O sistema financeiro de uma economia pode ser comparado com o óleo lubrificante de um motor. Nesse motor, o trabalho, a capacidade de organização e a inovação constituem o combustível para o seu funcionamento. No entanto, nenhum desses combustíveis colocaria o motor para funcionar se não houvesse óleo ou se o óleo estivesse deteriorado. Portanto, não basta o motor estar em plenas condições de uso e haver combustível disponível. Isso significa que o sistema financeiro tem, de fato, uma função fundamental em toda a economia. E por isso ele deve ser regulamentado, supervisionado e controlado. E é também exatamente por isso que algumas empresas desse setor são grandes demais para quebrar.

Empresas corrutas e que não agem com lisura são premiadas, enquanto empresas idôneas são simplesmente tratadas pelas regras de mercado

No Brasil, o Programa de Estímulo à Reestruturação e ao Fortalecimento do Sistema Financeiro Nacional (Proer) foi um exemplo de medida adotada pelo governo para impedir que bancos acostumados a obter ganhos com a inflação quebrassem. Entre 1995 e 2000 o governo FHC destinou algo em torno de 2,5% do PIB brasileiro para socorrer bancos que hoje nem sequer existem mais.

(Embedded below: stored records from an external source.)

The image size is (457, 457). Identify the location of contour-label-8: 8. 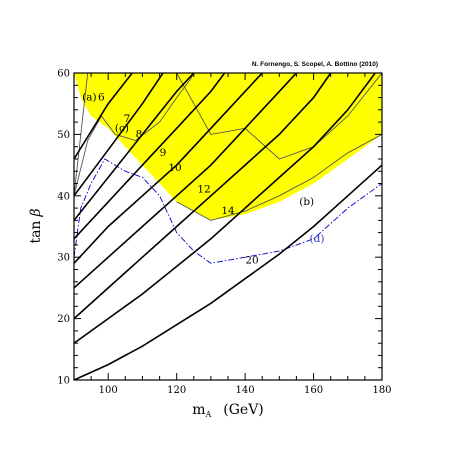
(140, 135).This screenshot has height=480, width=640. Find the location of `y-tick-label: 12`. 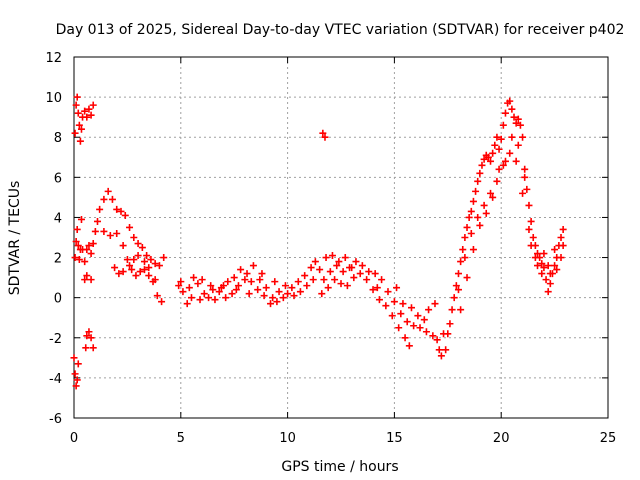

y-tick-label: 12 is located at coordinates (54, 58).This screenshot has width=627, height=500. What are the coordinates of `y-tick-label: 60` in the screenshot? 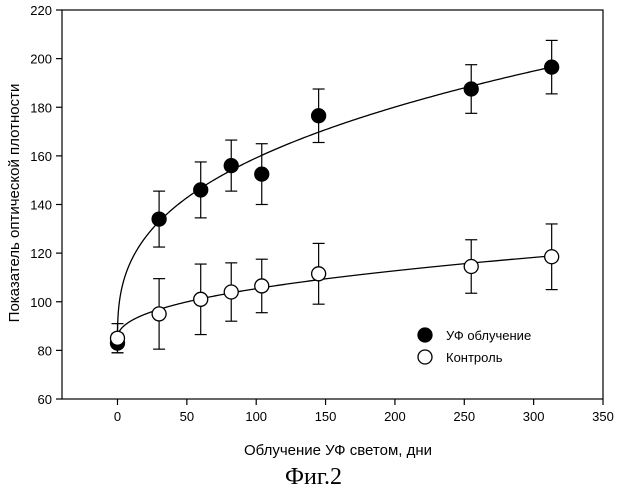 It's located at (45, 400).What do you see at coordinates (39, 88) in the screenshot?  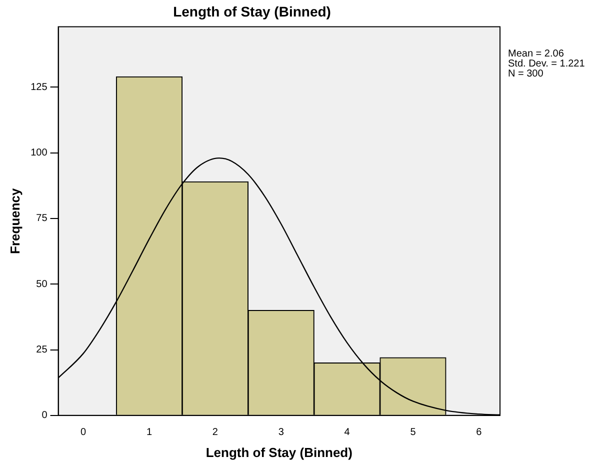 I see `y-tick-label: 125` at bounding box center [39, 88].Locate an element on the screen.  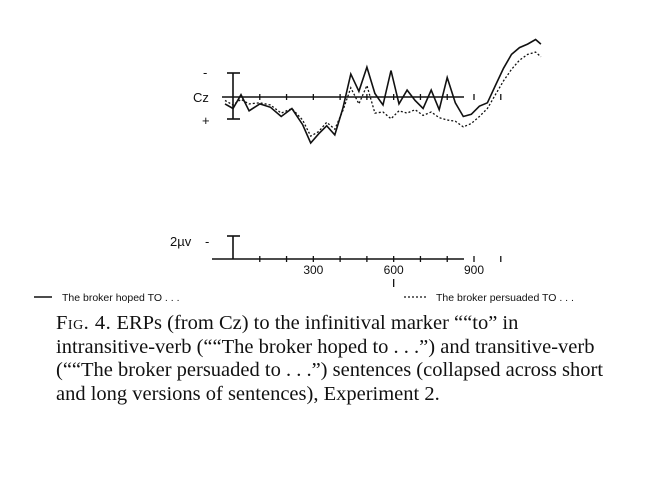
x-tick-label: 300 is located at coordinates (313, 270).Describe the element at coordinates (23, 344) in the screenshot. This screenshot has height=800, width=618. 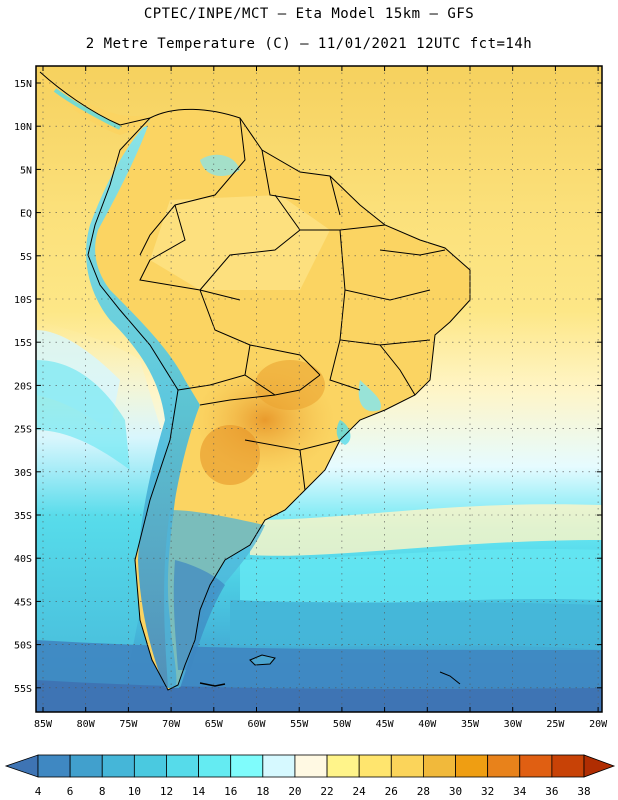
I see `lat-tick-label: 15S` at that location.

E, no Brasil, além de algumas empresas do setor financeiro, há mais algumas empresas que são consideradas grandes demais para quebrar: as construtoras que prestam serviços ao governo federal. Segundo o governo, essas empresas, mesmo corrompendo as instituições, estabelecendo conluio para sugar o dinheiro público, constituindo lobbies, financiando campanhas políticas com obras superfaturadas, prestando serviços de qualidade questionável e abusando de toda a estrutura pública para seu próprio enriquecimento, devem ser socorridas, conforme a solução oferecida pelo governo por meio do acordo de leniência. Sem o suposto socorro, as obras públicas não seriam elaboradas, agravando ainda mais o desemprego com que a atual economia se defronta.

Empresas idôneas não teriam condições de executar obras da necessidade do governo federal, pois se sabe que elas não conseguiriam vencer licitações sem o pagamento de propinas. Por isso, essas empresas não seriam tão grandes a ponto de merecerem ser socorridas caso suas finanças passem por dificuldades.

Isso mostra uma inversão muito grande de valores: empresas corrutas e que não agem com lisura são premiadas, enquanto empresas idôneas são simplesmente tratadas pelas regras de mercado. E um aspecto mais grave não é o fato em si, mas a sinalização que isso gera à sociedade.

Essas empresas construtoras são, de fato, muito grandes para quebrar. Mas essa grandeza não está relacionada com sua dimensão física, mas com a íntima e pervertida conexão com o poder público, o que as torna corruptas demais para quebrarem. Se elas quebrarem, parte significativa dos governos quebram também.

Rodolfo Coelho Prates, doutor em Economia, é professor do Programa de Mestrado e Doutorado da Universidade Positivo e do Middlebury College.